Nothing but the lines below between the line holding "The height and width of the screenshot is (508, 812)." and the line holding "Click the shield in the Détecteur IA icon", inclusive, should appear in the answer, each set down exactly.

MATERIAL FOR THIS TASK START

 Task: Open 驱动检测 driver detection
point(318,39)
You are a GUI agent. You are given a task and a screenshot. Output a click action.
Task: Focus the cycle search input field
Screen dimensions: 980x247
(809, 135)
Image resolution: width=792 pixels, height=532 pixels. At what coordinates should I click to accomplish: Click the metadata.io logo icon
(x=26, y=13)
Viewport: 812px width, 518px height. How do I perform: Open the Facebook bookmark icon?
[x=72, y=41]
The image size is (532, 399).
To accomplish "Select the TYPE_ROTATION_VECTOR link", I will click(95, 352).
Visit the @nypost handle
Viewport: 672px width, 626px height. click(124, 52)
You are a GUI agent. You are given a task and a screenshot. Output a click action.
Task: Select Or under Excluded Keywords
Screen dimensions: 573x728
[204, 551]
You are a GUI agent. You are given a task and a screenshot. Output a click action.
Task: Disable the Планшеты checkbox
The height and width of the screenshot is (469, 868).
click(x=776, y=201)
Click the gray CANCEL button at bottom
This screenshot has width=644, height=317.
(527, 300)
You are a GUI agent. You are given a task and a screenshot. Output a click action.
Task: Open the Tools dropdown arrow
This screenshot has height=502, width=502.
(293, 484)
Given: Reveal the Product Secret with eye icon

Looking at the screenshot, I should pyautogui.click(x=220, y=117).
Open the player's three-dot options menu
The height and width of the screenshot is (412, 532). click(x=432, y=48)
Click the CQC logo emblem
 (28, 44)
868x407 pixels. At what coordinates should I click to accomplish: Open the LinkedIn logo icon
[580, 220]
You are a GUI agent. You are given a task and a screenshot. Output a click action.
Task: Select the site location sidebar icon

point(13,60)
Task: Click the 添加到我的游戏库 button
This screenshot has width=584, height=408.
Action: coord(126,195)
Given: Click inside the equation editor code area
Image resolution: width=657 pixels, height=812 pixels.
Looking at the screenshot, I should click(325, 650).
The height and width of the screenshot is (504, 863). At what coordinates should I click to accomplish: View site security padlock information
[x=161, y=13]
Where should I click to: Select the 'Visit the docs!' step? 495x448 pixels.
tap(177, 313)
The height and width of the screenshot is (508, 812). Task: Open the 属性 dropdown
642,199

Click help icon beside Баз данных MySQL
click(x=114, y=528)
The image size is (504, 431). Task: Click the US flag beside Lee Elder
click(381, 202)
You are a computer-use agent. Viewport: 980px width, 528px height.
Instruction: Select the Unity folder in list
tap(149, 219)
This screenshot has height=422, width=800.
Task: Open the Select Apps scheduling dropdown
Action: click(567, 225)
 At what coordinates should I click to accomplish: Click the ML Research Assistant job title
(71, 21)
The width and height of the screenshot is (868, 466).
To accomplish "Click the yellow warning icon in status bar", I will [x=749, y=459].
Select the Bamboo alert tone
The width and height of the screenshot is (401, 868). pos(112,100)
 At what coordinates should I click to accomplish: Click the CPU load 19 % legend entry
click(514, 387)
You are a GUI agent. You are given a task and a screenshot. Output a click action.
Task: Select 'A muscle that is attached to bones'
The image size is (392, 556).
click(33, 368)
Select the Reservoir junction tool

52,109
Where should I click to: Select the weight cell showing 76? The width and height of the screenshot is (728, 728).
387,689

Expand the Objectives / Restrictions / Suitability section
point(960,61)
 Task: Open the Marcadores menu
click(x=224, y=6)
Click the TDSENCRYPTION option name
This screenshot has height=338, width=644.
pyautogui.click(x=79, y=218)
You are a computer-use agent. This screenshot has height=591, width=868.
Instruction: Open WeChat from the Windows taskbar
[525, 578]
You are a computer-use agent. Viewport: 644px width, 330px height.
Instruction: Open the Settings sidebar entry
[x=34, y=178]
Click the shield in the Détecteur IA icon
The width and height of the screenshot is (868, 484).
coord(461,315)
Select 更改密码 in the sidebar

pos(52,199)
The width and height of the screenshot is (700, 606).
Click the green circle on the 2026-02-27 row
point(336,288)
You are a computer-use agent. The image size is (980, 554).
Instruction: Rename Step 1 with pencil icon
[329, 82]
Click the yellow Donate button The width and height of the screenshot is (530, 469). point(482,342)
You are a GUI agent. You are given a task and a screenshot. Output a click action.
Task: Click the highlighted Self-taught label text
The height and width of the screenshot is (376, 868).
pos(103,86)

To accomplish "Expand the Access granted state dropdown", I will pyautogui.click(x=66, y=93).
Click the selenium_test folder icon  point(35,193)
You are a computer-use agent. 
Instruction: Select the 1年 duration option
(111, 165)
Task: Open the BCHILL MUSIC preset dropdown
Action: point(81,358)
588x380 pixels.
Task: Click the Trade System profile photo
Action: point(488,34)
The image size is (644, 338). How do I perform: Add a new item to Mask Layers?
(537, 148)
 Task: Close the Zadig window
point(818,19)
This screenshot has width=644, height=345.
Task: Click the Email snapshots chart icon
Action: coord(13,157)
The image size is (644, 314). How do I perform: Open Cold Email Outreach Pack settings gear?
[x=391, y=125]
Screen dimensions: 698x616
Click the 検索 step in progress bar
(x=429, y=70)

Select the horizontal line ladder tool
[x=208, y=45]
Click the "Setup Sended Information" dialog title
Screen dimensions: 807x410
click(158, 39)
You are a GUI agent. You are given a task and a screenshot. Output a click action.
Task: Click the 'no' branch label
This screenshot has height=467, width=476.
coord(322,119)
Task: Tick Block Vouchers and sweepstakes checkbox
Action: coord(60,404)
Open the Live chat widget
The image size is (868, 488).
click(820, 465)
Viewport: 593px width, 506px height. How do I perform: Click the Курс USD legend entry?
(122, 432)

MATERIAL FOR THIS TASK END

WRITTEN RESPONSE
The height and width of the screenshot is (508, 812). Task: Open the 属性 dropdown
642,199

Click help icon beside Баз данных MySQL
click(x=114, y=528)
The image size is (504, 431). Task: Click the US flag beside Lee Elder
click(381, 202)
You are a computer-use agent. Viewport: 980px width, 528px height.
Instruction: Select the Unity folder in list
tap(149, 219)
This screenshot has height=422, width=800.
Task: Open the Select Apps scheduling dropdown
Action: click(567, 225)
 At what coordinates should I click to accomplish: Click the ML Research Assistant job title
(71, 21)
The width and height of the screenshot is (868, 466).
To accomplish "Click the yellow warning icon in status bar", I will [x=749, y=459].
Select the Bamboo alert tone
The width and height of the screenshot is (401, 868). pos(112,100)
 At what coordinates should I click to accomplish: Click the CPU load 19 % legend entry
click(514, 387)
You are a GUI agent. You are given a task and a screenshot. Output a click action.
Task: Select 'A muscle that is attached to bones'
The image size is (392, 556).
click(33, 368)
Select the Reservoir junction tool

52,109
Where should I click to: Select the weight cell showing 76? The width and height of the screenshot is (728, 728).
387,689

Expand the Objectives / Restrictions / Suitability section
point(960,61)
 Task: Open the Marcadores menu
click(x=224, y=6)
Click the TDSENCRYPTION option name
This screenshot has height=338, width=644.
pyautogui.click(x=79, y=218)
You are a computer-use agent. This screenshot has height=591, width=868.
Instruction: Open WeChat from the Windows taskbar
[525, 578]
You are a computer-use agent. Viewport: 644px width, 330px height.
Instruction: Open the Settings sidebar entry
[x=34, y=178]
Click the shield in the Détecteur IA icon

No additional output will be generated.